Far from being written off because of the growth in mobile, Africa’s fixed line operators have a golden opportunity to capitalise on the fibre revolution taking place on the continent, according to billing provider FTS.
For many years it was widely believed that it would be mobile that would ‘open up’ Africa. However, the fixed line operators, with their existing networks and infrastructure in place, are now perfectly placed to capitalise on the influx of fibre and transform their networks and offerings. New services and experiences will be made available to consumers and new revenue opportunities will be created for the operators.
Through the use of fibre optic transmission-based networks, African wireline operators have endless opportunities for the utilisation of telecommunications technologies, and the ability to ensure high quality service. A fibre optic transmission-based network has the potential to reach out into some areas for the first time, or at least the first time in an affordable and far-reaching way.

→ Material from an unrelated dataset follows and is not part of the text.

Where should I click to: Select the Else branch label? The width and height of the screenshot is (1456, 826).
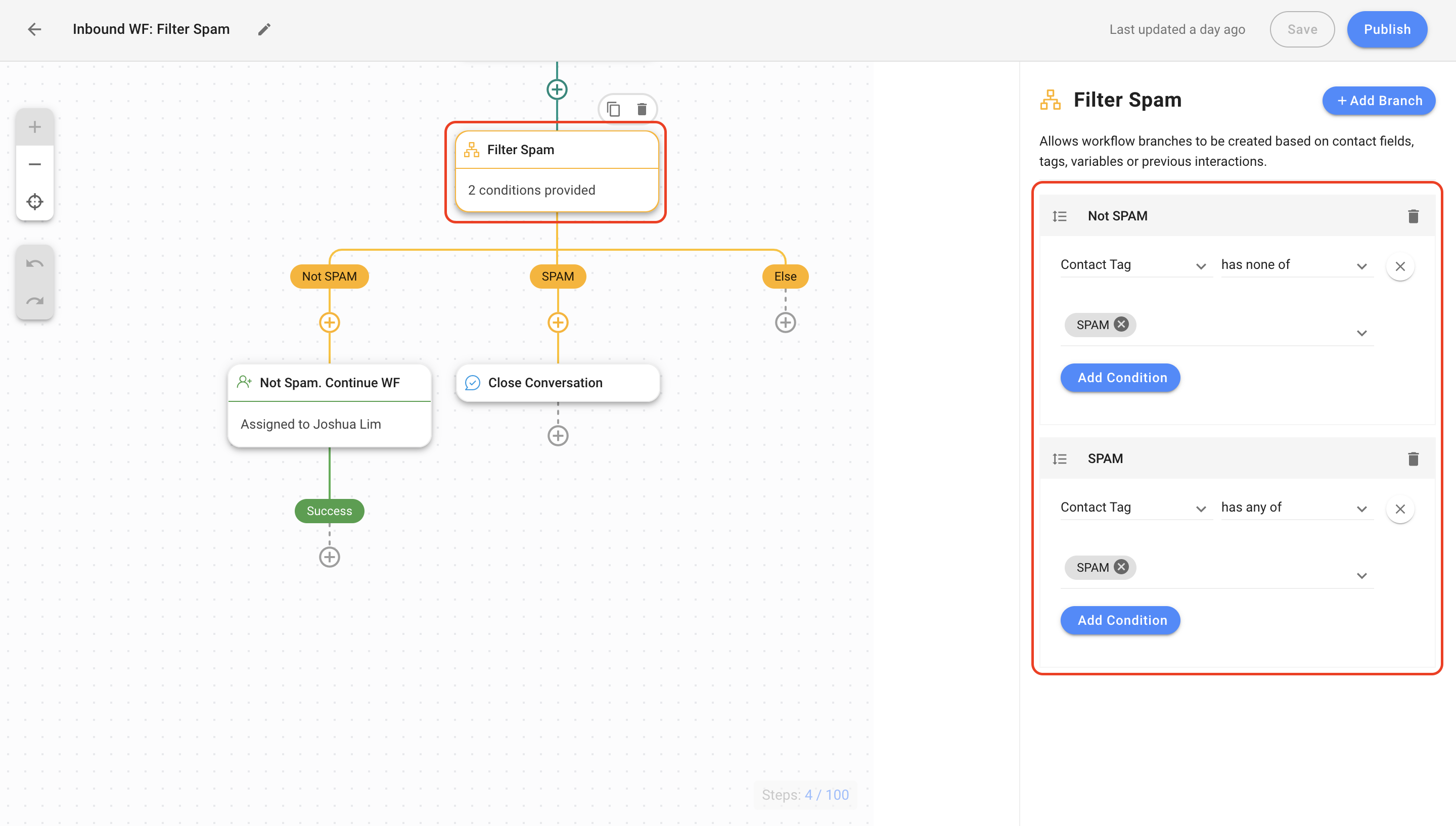[x=785, y=277]
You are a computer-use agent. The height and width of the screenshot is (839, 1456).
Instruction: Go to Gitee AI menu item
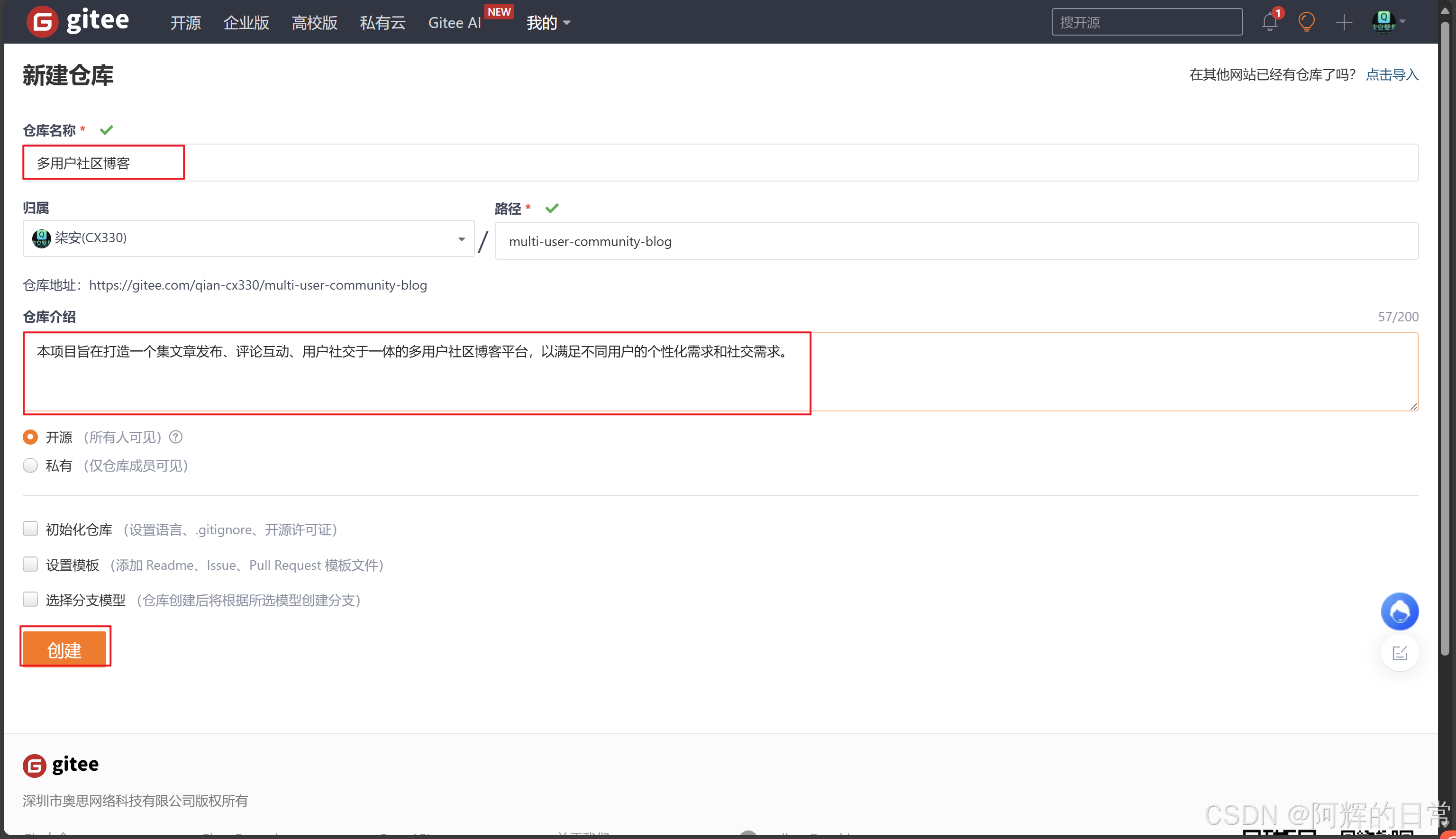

For carriers the continued investment in the existing infrastructure, combined with the roll-out of fibre, will create a high return on investment by providing economical transportation of existing services such as telephony, mobile, broadband Internet, IPTV and other data services. For consumers it will open up access to services that have either been unavailable or very expensive.
David O’Reilly, Sales Director at FTS, explains, “The arrival of fibre in Africa is an exciting and significant development for the African population, many of whom will find telephony and internet charges more affordable. Operators will be able to increase their revenues by offering new services to the market. They will also be able to reduce costs by consolidating and collapsing their existing legacy networks onto a new IP/MPLS core network.”
Potential new revenue opportunities from installing a fibre optic network include offering transmission services to cellular operators and ISPs; providing legacy and NGN services to government authorities and public bodies; as well as businesses at local, regional and international levels and private consumers. The new networks will also support a range of advanced, revenue-generating services including high speed Internet (especially to rural areas), IPTV, VoIP, cellular backhauling, being a carrier of carriers, and a range of online services, including e-government, e-banking, e-commerce, e-learning and e-healthcare.
However, these benefits and revenue opportunities will not appear automatically and operators need to make sure that they are fully equipped to take advantage of them. One area that can help true convergence for incumbent operators providing many lines of businesses (such as fixed, mobile, VSAT, fibre, interconnections, leased lines, content, IPTV, governmental services and so on) is the billing system. Smart telecom billing systems provide the ability for cross-sell and up-sell offerings – ensuring that convergence goes beyond just one bill for all services.
“African operators, especially those owning fibre networks, have a multitude of opportunities, but they need to ensure that they are ready,” explains O’Reilly. “The right billing system will mean that they’ll be able to generate revenue from existing networks with new personalised applications, content and services.”